I was thinking of 'topping up' my LISA (not used it this year) to get an extra £1k from the government.

Would I be able to transfer the whole lot to the solicitor and they then pass it on to the mortgage company - so it acts as an immediate overpayment, (just) within the 10% allowance?

I was thinking it would be fine, but wouldn't want it to cause any issues with either the lender or solicitors - or for the bonus!

Lender is likely to be either Kent Reliance or Skipton. If it's the former the 'overpayment' to take me below the £50k at day 1 would be extremely beneficial ('free' £1k and also their rate also isn't cheap....)

And if it is possible, is there anything I've missed?

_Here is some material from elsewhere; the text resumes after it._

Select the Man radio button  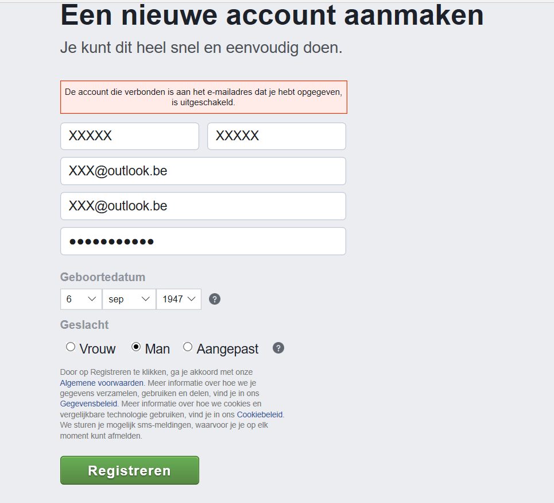(x=136, y=347)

I know I can use the balance at exchange of contracts stage, which is far more than it needs to be (balance would be 20+%),

Thanks!

Comments

  • asm89
    asm89 Posts: 136 Forumite
    Fourth Anniversary 100 Posts
    edited 21 December 2019 at 6:39PM
    You can only use the LISA funds with the bonus towards your deposit, nothing else.

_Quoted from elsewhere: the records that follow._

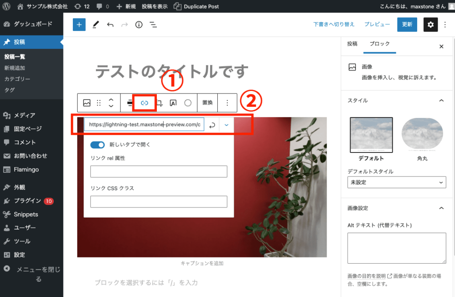Collapse the 画像設定 panel in the sidebar

(441, 208)
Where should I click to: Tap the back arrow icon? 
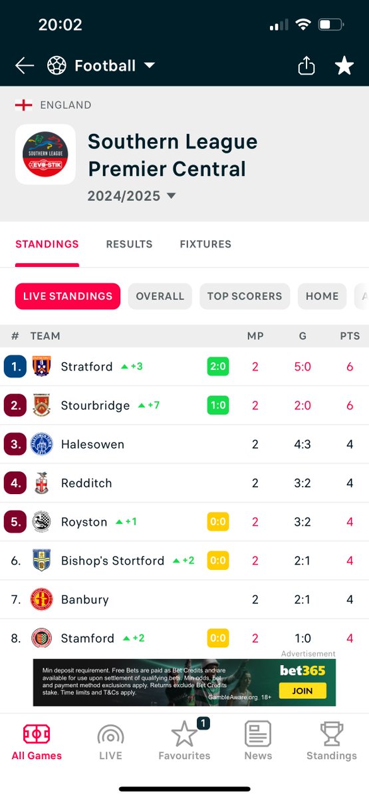[x=25, y=65]
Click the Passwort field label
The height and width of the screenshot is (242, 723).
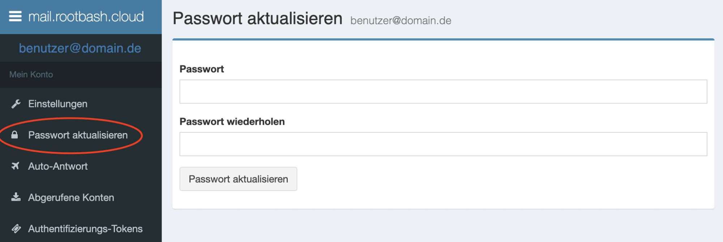click(202, 69)
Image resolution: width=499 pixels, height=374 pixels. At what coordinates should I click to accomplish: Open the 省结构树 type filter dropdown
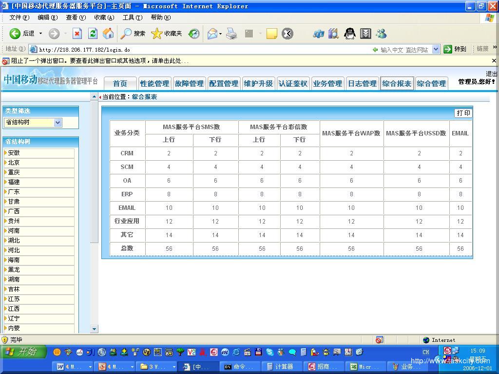point(58,123)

    If you want to use the funds you've saved for anything else, you'll have to withdraw it from the LISA and be charged a 25% fee.

    So you are better off only saving a total of what would be the deposit (5%?) amount in the LISA (factoring the bonus you'd get on any amount, so if you put in £2120, with the bonus you'll have your deposit. If you've already got more than that amount in the LISA, can you buy a bigger share?

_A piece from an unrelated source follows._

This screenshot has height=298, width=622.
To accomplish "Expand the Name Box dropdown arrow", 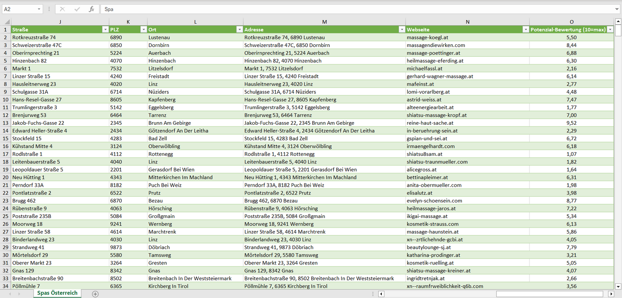I will [39, 9].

    Any other savings you can put towards the mortgage on completion or better yet, solicitors fees.
  • I've already got more in it as I wasn't sure if I'd get a normal house or S/O. If I only apply and get accepted for a mortgage of say £50k, then the rest is my deposit (although, technically speaking, I could apply for £60k and so put in less).

    So the sols won't just send everything they're sent over then, they'll actually check the amounts and determine what I need? E.g. if I need £13k but they get sent £18k, they'd have to send back the extra £5k?

    I did ask about buying a bigger share - Housing Association said to be assessed for the minimum as that's what everyone else is being assessed on. It seems like they 'score' everyone based on need but also net spare income etc. - so me going higher would actually be hurting my chances.

    They basically said go for the minimum and staircase later.

    If they offer it, I might ask again to try and get a bigger share, as that's ideally what I did want and would stop any LISA issues!
  • asm89
    asm89 Posts: 136 Forumite
    Fourth Anniversary 100 Posts
    You actually have to buy the biggest share you can afford based on the SO rules. People are assessed on the minimum share as a starting point but then you have a deeper financial interview to confirm your share purchase, which they tell you.

    https://www.google.com/url?sa=t&source=web&rct=j&url=https://assets.publishing.service.gov.uk/media/58d55b72e5274a06b300000e/Shared_Ownership_Sustainability_Calculator_-_June_2017__FINAL_.xls&ved=2ahUKEwinoLifusfmAhUTa8AKHdQ5C2YQFjAAegQIBRAB&usg=AOvVaw3pyEuK7ryuRJlXp7W5Awcl

    Above is the calculator they use to work out what you can afford. Have a play with it based on your circumstances and the mortgage rates on offer.

    It will recommend the share you should purchase based on your finances.

    When withdrawing from the LISA you tell the solicitor how much to request so you can leave the remainder in there to withdraw yourself at a penalty or to put towards retirement.

    With most banks you can get a mortgage or up to 4-4.5x your income, but the service charge and rent elements of SO reduce this amount.

    Can I ask why you are only considering Kensington or Skipton as lenders?
  • I thought that was the point, I remember reading about also, technically, it being possible to purchase 1% increments so I could buy say 27% (although in practice, it probably wouldn't be done).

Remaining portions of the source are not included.